═════ Provided data

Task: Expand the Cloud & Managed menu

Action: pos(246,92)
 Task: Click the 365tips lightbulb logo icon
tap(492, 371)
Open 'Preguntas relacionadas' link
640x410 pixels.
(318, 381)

══════════

● Exercise requirements
Retype all of the lines shown above, keeping each one exact.

● Exercise answer
Task: Expand the Cloud & Managed menu

Action: pos(246,92)
 Task: Click the 365tips lightbulb logo icon
tap(492, 371)
Open 'Preguntas relacionadas' link
640x410 pixels.
(318, 381)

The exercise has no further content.